> **Activity**
In the records that follow, how many lines contain the word "agent"? Give only that figure.

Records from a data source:

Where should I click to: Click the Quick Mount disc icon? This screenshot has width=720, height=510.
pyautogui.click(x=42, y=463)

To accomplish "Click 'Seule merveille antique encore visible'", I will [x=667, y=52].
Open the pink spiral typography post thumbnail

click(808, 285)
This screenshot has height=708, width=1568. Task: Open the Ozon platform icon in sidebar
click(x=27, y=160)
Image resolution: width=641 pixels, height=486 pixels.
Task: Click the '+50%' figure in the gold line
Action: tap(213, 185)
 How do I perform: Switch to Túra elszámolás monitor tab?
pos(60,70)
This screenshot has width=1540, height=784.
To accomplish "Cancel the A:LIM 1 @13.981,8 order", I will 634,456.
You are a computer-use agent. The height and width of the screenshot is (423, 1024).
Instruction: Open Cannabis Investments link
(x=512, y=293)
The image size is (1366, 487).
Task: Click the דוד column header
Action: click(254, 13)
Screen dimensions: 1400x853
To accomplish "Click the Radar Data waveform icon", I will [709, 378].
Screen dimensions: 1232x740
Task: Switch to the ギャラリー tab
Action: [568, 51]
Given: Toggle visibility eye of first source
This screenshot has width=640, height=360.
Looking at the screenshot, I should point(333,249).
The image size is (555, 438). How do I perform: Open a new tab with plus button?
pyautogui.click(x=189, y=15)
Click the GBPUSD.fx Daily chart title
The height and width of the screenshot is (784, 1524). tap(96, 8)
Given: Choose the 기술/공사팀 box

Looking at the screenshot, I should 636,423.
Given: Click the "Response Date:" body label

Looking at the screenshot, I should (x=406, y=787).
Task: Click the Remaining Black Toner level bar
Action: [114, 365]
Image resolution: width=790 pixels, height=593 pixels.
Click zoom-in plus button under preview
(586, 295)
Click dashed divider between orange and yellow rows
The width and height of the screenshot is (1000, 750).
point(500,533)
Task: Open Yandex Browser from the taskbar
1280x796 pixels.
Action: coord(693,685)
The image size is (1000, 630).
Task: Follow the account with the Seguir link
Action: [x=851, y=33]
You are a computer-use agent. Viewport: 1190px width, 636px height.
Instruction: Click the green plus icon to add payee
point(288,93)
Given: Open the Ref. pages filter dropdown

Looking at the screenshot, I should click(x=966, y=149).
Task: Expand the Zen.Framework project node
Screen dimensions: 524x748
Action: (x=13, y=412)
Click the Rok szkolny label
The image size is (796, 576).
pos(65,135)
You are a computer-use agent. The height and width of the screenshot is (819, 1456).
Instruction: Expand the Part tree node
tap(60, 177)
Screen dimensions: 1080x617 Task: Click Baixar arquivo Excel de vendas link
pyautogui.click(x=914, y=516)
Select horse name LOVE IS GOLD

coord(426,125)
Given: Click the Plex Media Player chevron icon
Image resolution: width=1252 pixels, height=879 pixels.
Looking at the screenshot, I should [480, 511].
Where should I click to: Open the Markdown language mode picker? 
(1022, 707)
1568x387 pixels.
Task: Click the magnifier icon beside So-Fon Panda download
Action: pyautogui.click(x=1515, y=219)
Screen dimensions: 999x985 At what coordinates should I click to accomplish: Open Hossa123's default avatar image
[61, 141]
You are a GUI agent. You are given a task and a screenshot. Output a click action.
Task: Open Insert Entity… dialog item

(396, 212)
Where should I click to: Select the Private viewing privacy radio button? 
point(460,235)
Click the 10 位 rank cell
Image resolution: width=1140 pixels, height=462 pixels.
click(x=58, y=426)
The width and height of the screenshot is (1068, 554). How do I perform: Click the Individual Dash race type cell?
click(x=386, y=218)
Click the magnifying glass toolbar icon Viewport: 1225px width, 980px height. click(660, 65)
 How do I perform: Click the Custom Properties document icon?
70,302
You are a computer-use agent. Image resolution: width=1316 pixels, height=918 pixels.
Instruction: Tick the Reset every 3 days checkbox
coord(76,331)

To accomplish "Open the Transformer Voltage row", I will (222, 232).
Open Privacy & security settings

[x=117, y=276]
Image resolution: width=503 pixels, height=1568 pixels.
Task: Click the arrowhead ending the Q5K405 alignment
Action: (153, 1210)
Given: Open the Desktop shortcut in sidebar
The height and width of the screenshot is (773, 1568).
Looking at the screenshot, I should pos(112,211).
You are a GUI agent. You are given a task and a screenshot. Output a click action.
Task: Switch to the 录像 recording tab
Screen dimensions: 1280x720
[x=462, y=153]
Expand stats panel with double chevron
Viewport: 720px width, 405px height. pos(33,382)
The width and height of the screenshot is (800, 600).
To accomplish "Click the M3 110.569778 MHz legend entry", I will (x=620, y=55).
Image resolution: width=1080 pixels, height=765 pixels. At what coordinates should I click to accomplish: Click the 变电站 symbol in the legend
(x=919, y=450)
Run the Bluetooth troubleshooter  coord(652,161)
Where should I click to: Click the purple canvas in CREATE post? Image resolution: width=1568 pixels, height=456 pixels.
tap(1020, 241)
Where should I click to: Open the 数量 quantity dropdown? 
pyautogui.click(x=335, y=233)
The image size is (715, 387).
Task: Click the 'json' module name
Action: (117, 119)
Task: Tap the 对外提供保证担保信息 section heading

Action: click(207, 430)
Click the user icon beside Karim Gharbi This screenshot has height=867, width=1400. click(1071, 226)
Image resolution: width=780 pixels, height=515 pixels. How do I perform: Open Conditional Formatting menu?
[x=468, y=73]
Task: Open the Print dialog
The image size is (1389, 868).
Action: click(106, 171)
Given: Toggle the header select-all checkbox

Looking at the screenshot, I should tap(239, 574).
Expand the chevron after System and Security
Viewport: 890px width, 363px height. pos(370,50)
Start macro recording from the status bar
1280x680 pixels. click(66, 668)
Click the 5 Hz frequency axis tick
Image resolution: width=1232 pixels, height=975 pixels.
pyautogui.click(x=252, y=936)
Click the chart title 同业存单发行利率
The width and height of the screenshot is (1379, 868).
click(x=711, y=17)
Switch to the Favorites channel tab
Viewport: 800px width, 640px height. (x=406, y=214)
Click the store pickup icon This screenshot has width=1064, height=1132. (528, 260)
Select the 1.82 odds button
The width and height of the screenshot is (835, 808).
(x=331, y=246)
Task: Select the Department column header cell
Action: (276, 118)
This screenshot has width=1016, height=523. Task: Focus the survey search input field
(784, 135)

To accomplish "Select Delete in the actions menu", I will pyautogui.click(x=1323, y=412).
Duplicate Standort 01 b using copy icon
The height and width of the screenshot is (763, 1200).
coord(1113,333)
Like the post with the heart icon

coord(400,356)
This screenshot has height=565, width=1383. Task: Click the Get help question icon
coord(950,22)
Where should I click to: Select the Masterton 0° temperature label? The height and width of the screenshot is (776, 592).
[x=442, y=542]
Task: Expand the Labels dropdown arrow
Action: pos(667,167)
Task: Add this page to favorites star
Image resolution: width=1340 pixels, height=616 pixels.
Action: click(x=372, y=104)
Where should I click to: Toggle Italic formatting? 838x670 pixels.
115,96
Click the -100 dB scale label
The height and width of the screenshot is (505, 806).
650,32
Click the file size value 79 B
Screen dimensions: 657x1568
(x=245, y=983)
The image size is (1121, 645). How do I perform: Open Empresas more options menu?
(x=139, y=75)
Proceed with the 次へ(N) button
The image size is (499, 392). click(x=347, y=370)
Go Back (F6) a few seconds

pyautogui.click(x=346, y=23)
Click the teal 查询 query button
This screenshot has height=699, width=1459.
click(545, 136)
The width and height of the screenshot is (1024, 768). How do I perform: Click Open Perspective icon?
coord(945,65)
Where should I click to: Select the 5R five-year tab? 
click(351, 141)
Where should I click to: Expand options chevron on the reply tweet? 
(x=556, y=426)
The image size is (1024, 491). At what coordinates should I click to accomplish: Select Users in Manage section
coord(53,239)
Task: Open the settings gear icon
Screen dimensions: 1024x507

> **Result**
6